È possibile che le stesse dinamiche osservate tra gli studenti di archeologica che hanno imparato a lavorare l’argilla siano avvenute anche negli esseri umani antichi durante il Neolitico, i quali hanno “allenato” la loro neuroplasticità attraverso questa attività. “I miglioramenti mostrati dagli studenti che hanno seguito il corso suggeriscono l’esistenza di un mutuo rapporto di co-costruzione tra gli artigiani e la materia prima”, aggiunge Forte. “Il ceramista plasma l’argilla e viene a sua volta “trasformato” dalle competenze che acquisisce man mano che impara a lavorarla”.

Come specificano Forte e Vallesi, i risultati in questione sono da considerarsi un punto di partenza per successive ricerche sull’argomento. “Sarebbe interessante scoprire quale fosse la percezione sociale dei ceramisti esperti nelle comunità Neolitiche, dal momento che queste figure erano depositarie di un sapere prezioso e avevano il compito di tramandarlo”, prosegue Forte. “Si potrebbe inoltre replicare lo studio indagando l’impatto dell’introduzione del tornio, un’ulteriore svolta tecnologica che ha trasformato l’interazione con l’argilla; l’utilizzo di questo strumento richiedeva infatti un diverso controllo della forza e del movimento durante la lavorazione della materia prima”.

“Lo studio appena concluso ha analizzato l’esito finale di una complessa catena di processineurali innescati dall’apprendimento della tecnologia ceramica”, sottolinea Vallesi. “Per questo, in futuro, sarebbe interessante approfondire tutti i meccanismi cognitivi coinvolti attraverso una mappatura più dettagliata delle aree implicate nel processo. Un’altra possibilità, più difficile dal punto di vista tecnico, ma teoricamente realizzabile, sarebbe quella di monitorare i cambiamenti neuroplastici nei partecipanti che hanno appreso la lavorazione dell’argilla. Si potrebbero ad esempio approfondire i cambiamenti nella connettività funzionale delle reti neurali, mappando quindi l’attività cerebrale whole brain (del cervello intero) con una risoluzione spaziale maggiore rispetto a quanto consentito dall’elettroencefalogramma, in modo tale da esplorare l’interazione tra le diverse regioni cerebrali e non limitarsi solo all’area motoria e ai suoi effetti periferici.

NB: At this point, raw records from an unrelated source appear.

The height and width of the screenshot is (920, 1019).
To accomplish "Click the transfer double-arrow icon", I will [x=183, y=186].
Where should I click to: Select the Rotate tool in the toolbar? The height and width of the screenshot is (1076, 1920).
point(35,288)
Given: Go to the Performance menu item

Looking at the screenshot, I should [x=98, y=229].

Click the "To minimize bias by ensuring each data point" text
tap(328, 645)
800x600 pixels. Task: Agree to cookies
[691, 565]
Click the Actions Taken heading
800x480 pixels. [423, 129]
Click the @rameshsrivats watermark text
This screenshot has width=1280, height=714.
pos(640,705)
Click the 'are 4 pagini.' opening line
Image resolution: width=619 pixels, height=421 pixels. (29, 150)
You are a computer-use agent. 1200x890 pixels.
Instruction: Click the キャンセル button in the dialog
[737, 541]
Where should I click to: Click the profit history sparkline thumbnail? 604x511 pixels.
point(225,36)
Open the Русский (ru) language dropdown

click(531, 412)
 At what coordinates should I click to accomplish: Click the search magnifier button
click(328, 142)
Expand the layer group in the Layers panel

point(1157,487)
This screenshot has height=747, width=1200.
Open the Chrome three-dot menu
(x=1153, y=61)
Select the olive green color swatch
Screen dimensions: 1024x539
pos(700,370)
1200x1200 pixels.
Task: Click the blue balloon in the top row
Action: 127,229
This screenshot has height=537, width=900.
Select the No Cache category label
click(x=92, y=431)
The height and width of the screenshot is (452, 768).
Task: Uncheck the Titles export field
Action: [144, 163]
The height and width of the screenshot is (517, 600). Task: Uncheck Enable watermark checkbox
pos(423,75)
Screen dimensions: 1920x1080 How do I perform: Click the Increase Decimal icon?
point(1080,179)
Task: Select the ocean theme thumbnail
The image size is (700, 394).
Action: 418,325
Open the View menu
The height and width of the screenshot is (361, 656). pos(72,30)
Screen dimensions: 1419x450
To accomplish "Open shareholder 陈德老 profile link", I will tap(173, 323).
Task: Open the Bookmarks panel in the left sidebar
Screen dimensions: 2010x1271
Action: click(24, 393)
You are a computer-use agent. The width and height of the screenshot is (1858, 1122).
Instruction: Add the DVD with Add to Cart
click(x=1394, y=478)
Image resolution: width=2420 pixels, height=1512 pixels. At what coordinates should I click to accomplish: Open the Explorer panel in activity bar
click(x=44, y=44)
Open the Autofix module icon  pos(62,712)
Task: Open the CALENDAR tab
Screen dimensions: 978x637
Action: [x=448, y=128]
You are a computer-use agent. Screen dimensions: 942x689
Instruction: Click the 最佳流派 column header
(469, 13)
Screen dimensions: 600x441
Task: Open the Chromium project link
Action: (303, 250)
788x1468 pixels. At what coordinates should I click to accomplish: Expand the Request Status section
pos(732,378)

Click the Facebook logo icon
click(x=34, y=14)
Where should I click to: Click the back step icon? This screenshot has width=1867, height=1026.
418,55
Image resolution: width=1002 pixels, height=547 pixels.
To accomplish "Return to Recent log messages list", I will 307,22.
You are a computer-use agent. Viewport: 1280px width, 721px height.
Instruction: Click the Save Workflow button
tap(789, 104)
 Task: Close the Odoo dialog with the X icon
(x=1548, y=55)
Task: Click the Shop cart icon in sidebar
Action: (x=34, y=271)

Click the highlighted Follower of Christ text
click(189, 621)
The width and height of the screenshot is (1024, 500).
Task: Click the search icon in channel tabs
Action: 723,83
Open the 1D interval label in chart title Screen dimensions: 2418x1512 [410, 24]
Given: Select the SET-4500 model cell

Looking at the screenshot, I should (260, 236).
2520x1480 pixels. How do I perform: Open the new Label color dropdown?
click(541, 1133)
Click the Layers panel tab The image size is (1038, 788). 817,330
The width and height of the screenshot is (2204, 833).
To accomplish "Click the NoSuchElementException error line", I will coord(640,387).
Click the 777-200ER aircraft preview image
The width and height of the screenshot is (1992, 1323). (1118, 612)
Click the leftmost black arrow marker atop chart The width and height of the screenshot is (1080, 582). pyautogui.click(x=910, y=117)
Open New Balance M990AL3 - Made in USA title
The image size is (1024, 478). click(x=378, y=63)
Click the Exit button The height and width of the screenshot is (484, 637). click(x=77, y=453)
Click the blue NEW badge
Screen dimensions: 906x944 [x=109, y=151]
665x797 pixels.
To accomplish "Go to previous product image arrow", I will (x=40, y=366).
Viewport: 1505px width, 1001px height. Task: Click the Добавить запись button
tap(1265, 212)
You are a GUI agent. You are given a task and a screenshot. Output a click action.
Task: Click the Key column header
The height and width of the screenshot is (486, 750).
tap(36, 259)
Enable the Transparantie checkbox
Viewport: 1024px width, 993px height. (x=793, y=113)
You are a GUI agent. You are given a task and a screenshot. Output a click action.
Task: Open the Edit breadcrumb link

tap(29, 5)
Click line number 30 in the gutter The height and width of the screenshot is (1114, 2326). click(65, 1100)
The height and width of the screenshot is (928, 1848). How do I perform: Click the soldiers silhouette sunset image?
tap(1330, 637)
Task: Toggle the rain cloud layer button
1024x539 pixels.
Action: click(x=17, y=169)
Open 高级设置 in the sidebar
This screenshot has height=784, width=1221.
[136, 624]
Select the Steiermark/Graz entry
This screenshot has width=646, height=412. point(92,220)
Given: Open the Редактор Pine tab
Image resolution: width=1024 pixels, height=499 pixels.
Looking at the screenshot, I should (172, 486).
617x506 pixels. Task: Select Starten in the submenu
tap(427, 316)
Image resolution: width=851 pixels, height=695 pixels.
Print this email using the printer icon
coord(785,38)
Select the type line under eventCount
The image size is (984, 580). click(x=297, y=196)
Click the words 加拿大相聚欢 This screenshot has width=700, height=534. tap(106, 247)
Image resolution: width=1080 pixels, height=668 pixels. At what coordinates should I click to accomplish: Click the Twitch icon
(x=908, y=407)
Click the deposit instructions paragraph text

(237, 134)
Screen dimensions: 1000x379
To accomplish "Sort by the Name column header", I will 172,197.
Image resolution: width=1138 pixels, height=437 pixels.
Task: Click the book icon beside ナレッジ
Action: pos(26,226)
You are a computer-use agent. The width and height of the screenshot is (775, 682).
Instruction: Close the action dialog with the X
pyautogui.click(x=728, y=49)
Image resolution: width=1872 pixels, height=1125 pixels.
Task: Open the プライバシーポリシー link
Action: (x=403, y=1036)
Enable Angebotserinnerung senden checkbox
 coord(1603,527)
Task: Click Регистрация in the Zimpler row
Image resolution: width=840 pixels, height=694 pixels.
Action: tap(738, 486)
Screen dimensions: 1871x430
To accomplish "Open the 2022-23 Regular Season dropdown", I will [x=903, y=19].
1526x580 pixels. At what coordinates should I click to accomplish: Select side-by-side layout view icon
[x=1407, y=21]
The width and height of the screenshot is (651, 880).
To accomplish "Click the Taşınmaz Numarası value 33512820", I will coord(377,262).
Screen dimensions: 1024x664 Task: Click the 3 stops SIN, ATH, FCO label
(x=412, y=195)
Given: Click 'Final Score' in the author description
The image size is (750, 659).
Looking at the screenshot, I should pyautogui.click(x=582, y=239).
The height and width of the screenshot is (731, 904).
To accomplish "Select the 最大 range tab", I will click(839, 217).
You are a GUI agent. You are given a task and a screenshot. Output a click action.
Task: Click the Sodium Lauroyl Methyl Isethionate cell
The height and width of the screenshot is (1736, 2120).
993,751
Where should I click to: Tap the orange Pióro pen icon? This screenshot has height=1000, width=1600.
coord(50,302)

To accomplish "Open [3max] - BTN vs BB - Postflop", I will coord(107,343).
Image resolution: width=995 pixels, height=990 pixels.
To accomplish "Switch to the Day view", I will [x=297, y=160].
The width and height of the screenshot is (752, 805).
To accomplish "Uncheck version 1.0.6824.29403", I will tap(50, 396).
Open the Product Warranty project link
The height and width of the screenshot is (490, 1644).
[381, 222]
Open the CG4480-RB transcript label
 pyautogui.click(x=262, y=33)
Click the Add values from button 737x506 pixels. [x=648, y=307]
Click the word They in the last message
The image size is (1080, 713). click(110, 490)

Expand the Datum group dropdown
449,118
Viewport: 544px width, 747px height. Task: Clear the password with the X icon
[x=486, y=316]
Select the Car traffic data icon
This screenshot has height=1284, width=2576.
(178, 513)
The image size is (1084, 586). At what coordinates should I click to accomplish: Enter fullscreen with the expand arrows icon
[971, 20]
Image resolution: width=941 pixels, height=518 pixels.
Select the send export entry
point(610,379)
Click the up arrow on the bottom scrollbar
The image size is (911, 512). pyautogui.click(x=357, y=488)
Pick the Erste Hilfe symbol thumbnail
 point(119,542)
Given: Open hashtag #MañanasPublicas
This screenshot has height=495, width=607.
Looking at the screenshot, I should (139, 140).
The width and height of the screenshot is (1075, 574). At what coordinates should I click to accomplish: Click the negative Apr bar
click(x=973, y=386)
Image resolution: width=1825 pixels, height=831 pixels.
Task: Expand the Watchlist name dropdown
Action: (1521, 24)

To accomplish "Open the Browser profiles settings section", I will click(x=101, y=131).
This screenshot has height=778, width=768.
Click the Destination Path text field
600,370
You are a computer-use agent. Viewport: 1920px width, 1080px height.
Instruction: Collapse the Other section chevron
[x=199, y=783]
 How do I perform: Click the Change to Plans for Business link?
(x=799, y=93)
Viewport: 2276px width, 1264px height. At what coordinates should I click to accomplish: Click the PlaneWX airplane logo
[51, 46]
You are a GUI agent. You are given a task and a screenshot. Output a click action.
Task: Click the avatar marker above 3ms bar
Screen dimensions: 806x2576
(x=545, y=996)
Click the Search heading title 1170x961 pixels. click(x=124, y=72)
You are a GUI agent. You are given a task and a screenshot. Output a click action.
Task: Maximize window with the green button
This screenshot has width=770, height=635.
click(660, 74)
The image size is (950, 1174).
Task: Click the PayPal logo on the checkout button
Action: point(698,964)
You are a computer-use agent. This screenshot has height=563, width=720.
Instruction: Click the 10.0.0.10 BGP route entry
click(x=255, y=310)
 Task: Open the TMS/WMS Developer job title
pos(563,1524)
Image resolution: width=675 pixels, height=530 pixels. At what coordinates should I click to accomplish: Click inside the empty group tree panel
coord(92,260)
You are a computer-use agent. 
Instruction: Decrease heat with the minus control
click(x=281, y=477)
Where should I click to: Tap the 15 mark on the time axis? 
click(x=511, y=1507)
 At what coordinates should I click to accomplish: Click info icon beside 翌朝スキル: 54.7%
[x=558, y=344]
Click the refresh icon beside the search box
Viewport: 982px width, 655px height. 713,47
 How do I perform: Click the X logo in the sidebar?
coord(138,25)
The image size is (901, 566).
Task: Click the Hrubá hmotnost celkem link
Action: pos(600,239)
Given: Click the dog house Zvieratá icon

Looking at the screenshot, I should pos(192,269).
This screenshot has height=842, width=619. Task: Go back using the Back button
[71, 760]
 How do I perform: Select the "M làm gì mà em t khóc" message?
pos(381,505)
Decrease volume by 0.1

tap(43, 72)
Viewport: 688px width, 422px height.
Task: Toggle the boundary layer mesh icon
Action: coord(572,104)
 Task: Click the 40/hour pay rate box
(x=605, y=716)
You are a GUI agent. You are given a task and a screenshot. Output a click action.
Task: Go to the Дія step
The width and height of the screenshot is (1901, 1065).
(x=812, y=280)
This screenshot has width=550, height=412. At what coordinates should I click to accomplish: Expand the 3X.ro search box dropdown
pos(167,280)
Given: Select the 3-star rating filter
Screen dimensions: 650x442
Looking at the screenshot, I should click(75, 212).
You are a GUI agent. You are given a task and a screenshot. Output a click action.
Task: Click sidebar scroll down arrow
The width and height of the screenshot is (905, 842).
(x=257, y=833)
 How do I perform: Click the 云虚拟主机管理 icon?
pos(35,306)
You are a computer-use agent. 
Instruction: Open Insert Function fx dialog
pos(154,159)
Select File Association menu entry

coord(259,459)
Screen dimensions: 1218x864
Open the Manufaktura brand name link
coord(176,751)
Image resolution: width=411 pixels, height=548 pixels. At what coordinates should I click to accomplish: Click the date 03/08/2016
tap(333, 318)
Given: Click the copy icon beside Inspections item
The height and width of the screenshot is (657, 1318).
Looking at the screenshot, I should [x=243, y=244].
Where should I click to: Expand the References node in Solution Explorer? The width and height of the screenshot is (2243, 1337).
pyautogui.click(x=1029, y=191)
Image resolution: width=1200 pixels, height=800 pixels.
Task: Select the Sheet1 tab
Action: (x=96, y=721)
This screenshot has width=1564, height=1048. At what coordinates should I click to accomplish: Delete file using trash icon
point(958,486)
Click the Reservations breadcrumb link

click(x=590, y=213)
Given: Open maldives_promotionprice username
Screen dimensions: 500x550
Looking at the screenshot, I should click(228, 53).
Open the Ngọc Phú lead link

Ogni nuova invenzione e sviluppo tecnologico provoca una reazione “a cascata” sulla neuroplasticità, influenzando non solo lo sviluppo individuale, ma forse anche l’evoluzione della nostra specie. Dalle tecniche di controllo del fuoco fino alle tecnologie digitali più avanzate, è affascinante osservare come il progresso tecnologico abbia sempre plasmato il nostro cervello nel tempo. Viene spontaneo domandarsi, quindi, quale sarà l’impatto dell’intelligenza artificiale generativa sulle nostre menti. In un certo senso, noi esseri umani contemporanei siamo parte di un continuo esperimento in corso”.